The experiments are designed to evaluate the effectiveness of the proposed FDAGMM. According to their attack types, i.e. rare or common, instances making up each training set belong to two clients. Four scenarios with distinct combinations of attacks are considered and illustrated in Fig. 4. Three metrics are adopted to measure the performance of the compared algorithms. They are Precision, Recall, and F1-Score.

All the experiments are run independently for five times; each time, the random seed is fixed. The average (AVG) values of F1-Score are presented in Fig. 5. Tables 4 and 5 show the AVG and standard deviation (STDEV) of precision and recall values respectively. In the tables, the AVG value is listed before the standard deviation in parentheses.

The names of the algorithms compared in Tables 4 and 5 indicate not only the adopted technique but also the involved training set, i.e. Training set from Client 0 or Client 1.

  • DAGMM_C0 employs DAGMM and trains the model with only data from Client 0. Test set comprises half of the attack instances belonging to Client 0 and the corresponding proportion of normal samples.

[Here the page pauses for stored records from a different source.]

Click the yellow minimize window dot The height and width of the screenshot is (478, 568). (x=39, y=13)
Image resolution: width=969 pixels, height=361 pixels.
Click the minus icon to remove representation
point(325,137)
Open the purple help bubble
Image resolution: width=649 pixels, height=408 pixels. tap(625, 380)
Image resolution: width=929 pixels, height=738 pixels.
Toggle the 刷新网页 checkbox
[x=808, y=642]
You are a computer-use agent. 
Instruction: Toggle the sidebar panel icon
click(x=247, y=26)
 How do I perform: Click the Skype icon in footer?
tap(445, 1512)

  • DAGMM_C1 employs DAGMM and trains the model with only data from Client 1. Test set comprises half of the attack instances belonging to Client 1 and the corresponding proportion of normal samples. DAGMM_C1 thus complements the training on the limited data of Client 0 to increase the detection performance on Client 0 without comprising the privancy of its data.

  • DAGMM_C0&C1 employs DAGMM and trains the model with a mixture of the data from two clients. Test set comprises half of the attack instances belonging to Client 0 and the corresponding proportion of normal samples. DAGMM_C0&C1 (Ideal Bound) denotes where the performance limit of FDAGMM is. This is under the ideal scenario where both clients are willing to share their data so that DAGMM can be trained to achieve the best performance.

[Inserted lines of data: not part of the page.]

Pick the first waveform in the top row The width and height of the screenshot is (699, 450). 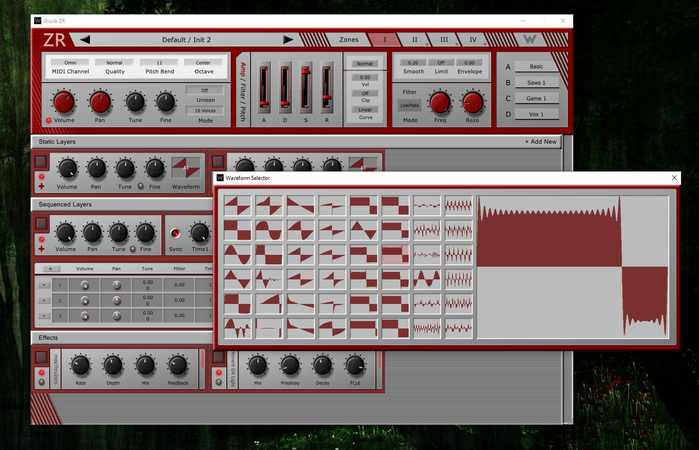click(x=237, y=205)
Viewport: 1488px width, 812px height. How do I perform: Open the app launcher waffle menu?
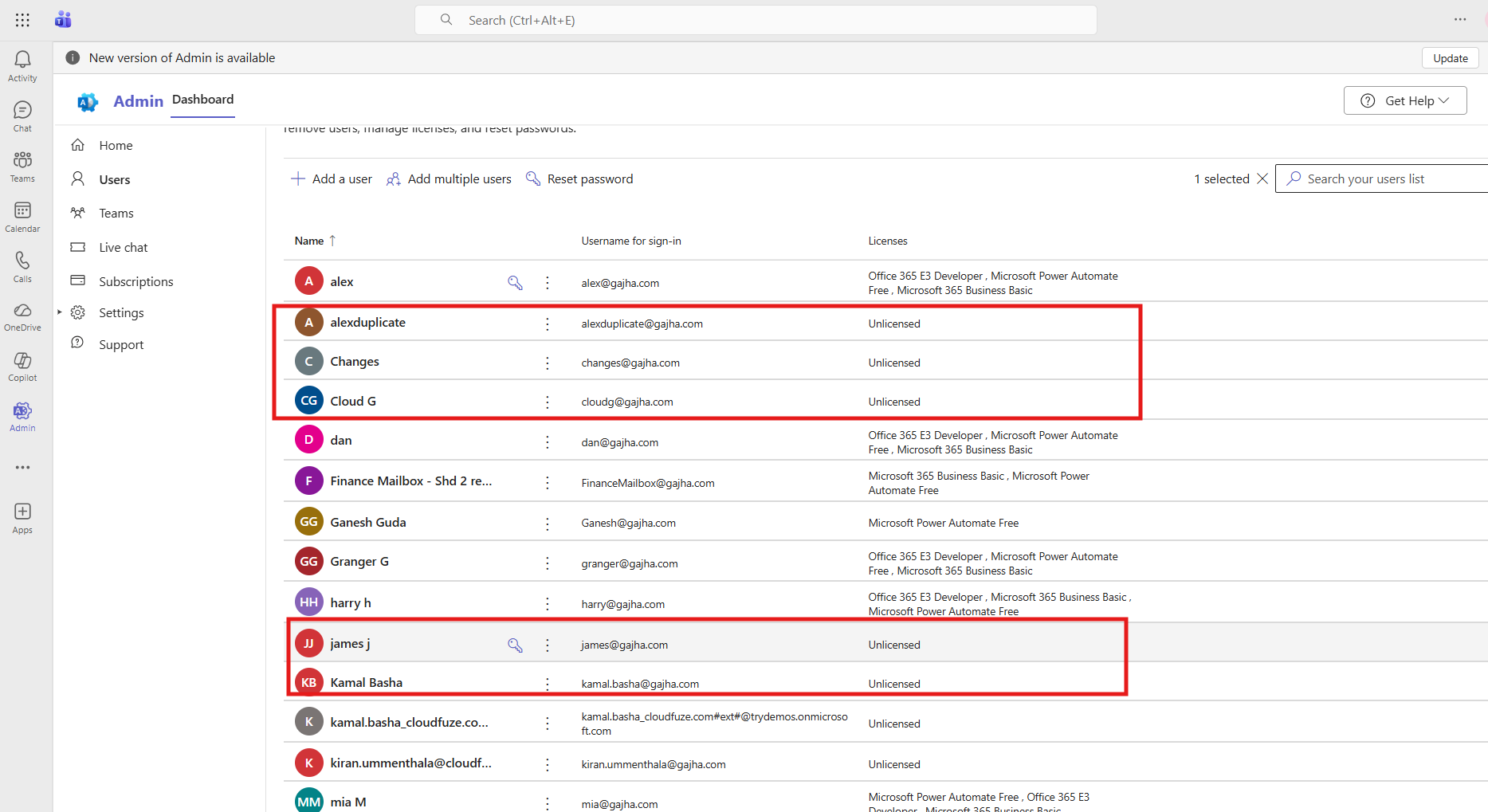click(x=22, y=19)
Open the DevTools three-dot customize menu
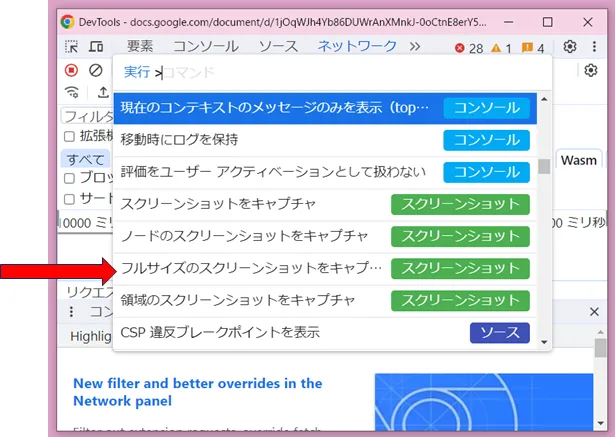 tap(594, 46)

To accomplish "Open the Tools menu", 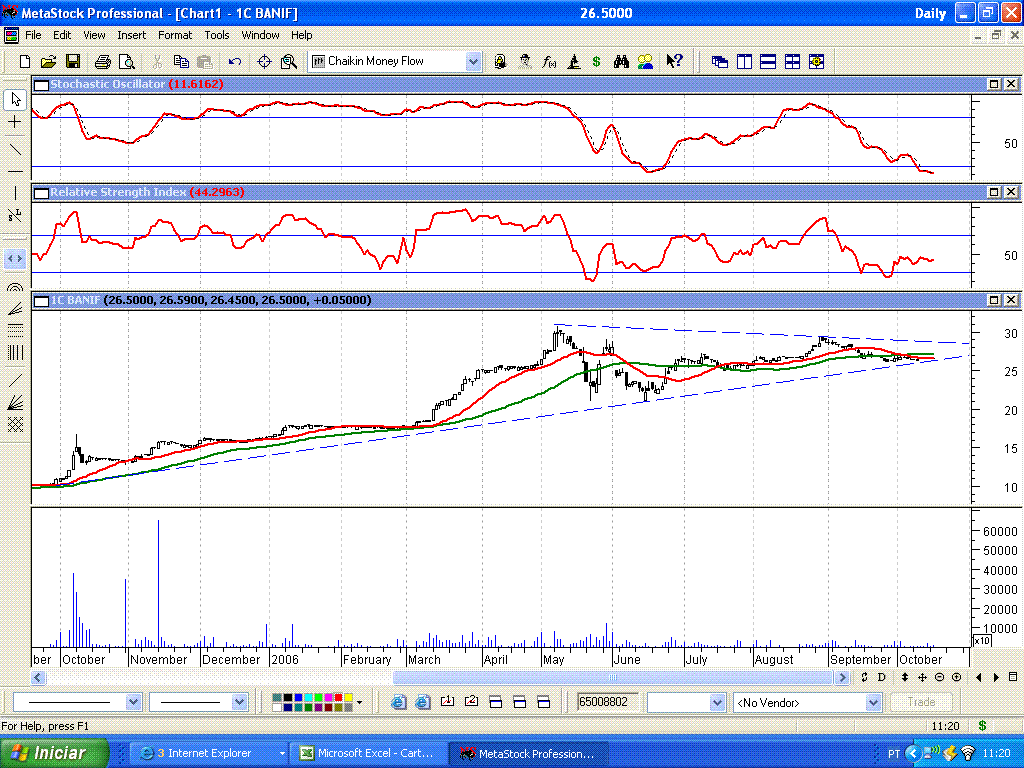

  • FDAGMM includes two clients, and each employs a DAGMM and trains the model with only data from itself. Test set comprises half of the attack instances belonging to Client 0 and the corresponding proportion of normal samples. The performance of FDAGMM reflects how much help Client 0 can receive from Client 1 under the FL framework. In other words, how close the presented FDAGMM can approach the ideal performance limit, i.e. DAGMM_C0&C1 (Ideal Bound) where there is an abundance of data for training and clients are willing to contribute their data for collective training of the DAGMM.

Table 4. Comparative studies on FDAGMM: precision.
Table 5. Comparative studies on FDAGMM: recall.
Fig. 5.
figure 5

Comparative studies on FDAGMM on KDDCUP 99.

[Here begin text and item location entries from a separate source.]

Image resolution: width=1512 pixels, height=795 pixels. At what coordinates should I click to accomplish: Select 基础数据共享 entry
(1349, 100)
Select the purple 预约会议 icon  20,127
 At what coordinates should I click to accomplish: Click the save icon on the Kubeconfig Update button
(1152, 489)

Based on the results shown in these tables and figures, the following observations can be made:

  • The proposed FDAGMM outperforms DAGMM on all metrics, i.e. F1-Score, Precision and Recall for all four scenarios.

  • According to its lower STDEV values, FDAGMM’s performance is more stable than DAGMM.

  • The more Non-IID and unbalanced the data distribution is across clients, the more challenging the scenario tends to be, which is reflected by the blue dotted lines corresponding to DAGMM_C0&C1 in Fig. 5.

5 Conclusion

With the help of other clients holding sufficient feature-similar records under the FL framework, we show that the less than satisfactory performance of DAGMM suffering from limited dataset can be addressed and improved using FDAGMM. Empirical studies comparing the performance of the proposed FDAGMM and DAGMM under four distinct scenarios demonstrate the superiority of the FDAGMM in terms of all the associated performance metrics.

This study follows the assumption that all local models adopt the same neural networks architecture and share the same hyperparameters, which implies all the involved data records share the same feature structure. This renders FDAGMM to be less versatile to be deployed to other application domains. In future research, we are going to develop new federated learning assisted DAGMM address the weakness.